__RECORDS FOR PROCESSING__
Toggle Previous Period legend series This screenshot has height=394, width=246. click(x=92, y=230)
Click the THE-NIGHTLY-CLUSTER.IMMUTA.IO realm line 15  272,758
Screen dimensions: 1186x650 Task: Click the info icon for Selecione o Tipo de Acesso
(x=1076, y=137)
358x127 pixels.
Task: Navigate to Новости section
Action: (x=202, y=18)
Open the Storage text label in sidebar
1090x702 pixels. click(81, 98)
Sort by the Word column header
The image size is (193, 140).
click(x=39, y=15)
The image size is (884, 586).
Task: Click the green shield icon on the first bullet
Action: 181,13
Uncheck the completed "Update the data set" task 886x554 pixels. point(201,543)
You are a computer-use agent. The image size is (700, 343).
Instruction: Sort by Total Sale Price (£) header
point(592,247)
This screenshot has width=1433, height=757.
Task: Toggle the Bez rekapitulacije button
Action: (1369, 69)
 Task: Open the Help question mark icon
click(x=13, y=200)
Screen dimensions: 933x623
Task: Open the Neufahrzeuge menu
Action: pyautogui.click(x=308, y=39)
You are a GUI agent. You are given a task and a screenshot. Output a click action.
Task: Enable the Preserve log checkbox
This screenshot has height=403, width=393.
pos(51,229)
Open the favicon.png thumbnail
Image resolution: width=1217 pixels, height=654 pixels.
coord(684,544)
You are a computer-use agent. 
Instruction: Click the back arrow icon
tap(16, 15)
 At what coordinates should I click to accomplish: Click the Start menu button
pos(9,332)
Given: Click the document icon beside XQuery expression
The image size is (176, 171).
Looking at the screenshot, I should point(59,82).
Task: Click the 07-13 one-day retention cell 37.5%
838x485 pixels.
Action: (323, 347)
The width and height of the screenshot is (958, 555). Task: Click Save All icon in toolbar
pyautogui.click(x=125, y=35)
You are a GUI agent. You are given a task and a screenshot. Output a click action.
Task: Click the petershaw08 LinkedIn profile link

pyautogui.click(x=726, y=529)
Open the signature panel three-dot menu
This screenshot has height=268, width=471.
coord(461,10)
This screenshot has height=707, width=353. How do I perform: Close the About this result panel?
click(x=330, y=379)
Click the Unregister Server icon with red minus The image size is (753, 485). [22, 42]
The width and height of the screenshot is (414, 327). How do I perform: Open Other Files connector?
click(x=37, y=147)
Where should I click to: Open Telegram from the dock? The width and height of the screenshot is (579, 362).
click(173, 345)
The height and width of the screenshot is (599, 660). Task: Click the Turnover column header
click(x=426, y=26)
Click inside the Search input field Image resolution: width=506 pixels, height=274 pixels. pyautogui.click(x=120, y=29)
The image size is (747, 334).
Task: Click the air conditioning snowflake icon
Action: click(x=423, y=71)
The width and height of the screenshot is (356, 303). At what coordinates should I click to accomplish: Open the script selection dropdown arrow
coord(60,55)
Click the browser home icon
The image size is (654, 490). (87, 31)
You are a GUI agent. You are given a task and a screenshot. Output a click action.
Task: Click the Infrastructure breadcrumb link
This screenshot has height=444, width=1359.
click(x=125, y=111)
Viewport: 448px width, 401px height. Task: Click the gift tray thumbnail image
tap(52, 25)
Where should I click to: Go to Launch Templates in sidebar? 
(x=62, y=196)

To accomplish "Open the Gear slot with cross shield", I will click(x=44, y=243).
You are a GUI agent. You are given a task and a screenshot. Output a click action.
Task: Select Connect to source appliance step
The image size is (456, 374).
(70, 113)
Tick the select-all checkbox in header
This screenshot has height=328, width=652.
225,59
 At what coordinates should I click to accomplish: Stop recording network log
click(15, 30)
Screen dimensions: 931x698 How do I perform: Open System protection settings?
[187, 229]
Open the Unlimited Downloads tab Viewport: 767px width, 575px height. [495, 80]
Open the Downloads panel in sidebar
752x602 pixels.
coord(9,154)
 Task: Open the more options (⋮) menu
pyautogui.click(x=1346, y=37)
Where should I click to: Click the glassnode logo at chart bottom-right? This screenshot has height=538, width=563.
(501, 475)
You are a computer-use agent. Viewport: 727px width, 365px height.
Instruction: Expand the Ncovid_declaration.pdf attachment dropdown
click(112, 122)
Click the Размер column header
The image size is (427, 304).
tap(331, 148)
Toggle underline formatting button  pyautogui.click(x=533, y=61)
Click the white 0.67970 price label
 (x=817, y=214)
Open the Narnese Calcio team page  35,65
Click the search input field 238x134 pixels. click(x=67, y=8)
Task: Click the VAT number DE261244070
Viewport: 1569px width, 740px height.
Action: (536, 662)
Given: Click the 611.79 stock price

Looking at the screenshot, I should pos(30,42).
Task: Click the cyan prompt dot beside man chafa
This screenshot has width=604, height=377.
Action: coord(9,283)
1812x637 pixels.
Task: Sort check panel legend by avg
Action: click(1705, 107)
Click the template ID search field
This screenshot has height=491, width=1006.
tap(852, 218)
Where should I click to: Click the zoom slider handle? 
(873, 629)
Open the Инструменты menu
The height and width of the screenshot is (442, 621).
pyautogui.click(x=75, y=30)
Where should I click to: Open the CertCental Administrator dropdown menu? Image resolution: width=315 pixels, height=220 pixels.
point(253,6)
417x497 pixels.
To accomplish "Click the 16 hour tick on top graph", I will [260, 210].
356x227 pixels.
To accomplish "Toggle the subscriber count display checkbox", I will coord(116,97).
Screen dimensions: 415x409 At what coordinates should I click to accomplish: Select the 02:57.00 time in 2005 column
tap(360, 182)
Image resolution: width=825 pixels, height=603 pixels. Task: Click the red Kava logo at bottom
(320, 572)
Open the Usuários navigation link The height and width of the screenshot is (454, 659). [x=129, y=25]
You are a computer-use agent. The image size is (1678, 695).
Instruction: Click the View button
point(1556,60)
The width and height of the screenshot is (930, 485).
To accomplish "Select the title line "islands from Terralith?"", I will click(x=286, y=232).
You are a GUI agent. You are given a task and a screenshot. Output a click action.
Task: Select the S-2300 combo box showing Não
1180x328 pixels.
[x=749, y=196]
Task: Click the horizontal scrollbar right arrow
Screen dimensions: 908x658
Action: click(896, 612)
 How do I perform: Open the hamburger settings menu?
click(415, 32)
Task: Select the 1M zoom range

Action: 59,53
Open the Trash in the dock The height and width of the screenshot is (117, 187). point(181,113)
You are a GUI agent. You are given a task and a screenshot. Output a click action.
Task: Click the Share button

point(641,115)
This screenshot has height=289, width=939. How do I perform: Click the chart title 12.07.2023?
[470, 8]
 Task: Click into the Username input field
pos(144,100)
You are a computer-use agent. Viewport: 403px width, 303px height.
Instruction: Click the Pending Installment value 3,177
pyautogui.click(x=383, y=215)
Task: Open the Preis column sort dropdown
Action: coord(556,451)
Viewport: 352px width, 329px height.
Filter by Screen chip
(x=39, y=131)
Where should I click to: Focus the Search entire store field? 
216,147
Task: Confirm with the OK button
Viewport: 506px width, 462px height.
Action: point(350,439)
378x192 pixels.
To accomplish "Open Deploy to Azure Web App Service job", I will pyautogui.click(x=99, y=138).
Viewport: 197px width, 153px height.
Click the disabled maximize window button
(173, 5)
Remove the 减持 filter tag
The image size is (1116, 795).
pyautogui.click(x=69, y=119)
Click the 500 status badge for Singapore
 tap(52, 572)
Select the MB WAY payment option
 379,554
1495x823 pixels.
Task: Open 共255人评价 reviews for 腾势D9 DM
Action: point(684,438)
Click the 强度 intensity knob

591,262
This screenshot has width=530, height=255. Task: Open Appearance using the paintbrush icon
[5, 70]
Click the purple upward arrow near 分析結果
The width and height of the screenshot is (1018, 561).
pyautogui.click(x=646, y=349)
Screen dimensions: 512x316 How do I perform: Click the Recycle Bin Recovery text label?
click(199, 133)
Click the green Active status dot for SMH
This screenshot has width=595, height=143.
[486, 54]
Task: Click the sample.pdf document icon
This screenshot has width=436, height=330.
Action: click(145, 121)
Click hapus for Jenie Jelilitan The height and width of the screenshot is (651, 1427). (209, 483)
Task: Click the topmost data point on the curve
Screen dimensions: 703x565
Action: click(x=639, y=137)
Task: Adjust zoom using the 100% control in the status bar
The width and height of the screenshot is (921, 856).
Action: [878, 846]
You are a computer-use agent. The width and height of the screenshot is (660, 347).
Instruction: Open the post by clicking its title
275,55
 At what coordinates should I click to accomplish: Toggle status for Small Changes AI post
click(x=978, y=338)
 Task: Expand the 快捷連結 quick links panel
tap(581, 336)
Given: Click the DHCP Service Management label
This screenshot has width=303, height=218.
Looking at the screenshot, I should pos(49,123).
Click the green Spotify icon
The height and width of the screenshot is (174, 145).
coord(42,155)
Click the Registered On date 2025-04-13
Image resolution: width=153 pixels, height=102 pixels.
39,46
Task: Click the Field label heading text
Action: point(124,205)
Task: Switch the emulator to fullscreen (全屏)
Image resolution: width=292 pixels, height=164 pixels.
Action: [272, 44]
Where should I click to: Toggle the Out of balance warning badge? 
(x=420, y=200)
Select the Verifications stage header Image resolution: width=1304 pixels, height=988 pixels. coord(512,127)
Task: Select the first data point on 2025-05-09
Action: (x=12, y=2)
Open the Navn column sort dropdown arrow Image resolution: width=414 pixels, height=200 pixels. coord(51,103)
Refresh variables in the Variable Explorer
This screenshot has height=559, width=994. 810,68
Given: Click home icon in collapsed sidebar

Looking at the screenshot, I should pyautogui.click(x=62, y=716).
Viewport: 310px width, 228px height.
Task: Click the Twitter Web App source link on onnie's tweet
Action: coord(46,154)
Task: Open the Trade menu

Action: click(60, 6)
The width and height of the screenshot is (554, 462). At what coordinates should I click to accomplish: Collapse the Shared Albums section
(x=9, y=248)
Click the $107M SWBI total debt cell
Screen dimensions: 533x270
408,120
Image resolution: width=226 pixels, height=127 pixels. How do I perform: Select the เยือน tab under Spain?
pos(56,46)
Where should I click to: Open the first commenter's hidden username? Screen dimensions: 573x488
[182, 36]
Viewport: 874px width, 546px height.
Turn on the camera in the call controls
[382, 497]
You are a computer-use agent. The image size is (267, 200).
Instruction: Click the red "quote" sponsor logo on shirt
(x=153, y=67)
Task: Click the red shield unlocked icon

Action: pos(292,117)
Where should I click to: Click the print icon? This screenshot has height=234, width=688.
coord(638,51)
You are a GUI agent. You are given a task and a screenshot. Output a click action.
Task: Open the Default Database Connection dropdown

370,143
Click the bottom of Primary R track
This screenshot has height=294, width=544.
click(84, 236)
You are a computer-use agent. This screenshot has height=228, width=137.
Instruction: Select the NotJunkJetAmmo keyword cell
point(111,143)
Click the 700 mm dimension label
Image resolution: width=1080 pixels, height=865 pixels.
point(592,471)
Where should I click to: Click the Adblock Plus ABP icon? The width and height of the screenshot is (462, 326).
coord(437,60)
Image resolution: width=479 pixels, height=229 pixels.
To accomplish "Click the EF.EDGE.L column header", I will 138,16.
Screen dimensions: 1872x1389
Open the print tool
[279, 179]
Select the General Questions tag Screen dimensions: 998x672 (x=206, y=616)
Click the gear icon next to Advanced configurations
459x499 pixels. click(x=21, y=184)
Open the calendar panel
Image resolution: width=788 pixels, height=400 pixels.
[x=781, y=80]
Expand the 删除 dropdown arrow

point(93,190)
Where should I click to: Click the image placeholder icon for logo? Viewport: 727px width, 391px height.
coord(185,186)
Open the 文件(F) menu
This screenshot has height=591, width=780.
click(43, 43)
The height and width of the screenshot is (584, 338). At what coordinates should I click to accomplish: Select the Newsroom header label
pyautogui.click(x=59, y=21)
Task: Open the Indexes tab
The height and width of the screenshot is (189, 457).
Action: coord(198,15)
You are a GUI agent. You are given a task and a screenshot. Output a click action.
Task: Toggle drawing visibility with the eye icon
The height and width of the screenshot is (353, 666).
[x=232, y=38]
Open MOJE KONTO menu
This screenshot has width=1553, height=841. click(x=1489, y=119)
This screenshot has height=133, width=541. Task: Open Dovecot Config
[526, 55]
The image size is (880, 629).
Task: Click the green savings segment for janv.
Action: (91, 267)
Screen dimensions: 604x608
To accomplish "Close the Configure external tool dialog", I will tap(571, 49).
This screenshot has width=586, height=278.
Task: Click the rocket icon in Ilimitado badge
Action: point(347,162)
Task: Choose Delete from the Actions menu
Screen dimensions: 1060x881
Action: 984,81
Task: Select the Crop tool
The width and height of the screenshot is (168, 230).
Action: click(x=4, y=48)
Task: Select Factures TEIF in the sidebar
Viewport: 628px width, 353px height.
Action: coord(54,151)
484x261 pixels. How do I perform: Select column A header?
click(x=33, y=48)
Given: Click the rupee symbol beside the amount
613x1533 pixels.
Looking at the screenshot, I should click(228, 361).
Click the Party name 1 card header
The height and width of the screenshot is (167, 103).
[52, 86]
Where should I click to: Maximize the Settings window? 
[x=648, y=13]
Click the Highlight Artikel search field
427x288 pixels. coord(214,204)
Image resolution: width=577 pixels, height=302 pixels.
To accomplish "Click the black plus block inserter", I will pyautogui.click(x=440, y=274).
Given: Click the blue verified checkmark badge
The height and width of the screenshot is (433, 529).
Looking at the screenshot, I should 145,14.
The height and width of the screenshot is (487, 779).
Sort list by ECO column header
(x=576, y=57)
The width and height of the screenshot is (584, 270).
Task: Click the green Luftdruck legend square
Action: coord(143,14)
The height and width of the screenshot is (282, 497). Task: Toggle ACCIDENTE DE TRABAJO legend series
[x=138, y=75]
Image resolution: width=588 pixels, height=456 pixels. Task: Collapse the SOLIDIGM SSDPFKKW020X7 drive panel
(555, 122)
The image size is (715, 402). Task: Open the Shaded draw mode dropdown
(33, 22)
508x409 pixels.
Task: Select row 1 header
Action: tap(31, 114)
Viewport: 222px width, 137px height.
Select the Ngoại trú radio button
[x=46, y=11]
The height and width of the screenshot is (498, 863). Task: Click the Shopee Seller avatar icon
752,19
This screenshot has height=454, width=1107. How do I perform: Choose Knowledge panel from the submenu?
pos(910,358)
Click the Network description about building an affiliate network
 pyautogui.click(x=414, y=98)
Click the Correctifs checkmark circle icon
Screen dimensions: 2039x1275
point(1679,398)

__THE TASK__
In the data above, find each line that has the word "beside" and copy it out.

__SOLUTION__
Given: Click the document icon beside XQuery expression
Task: Click the cyan prompt dot beside man chafa
Given: Click the rupee symbol beside the amount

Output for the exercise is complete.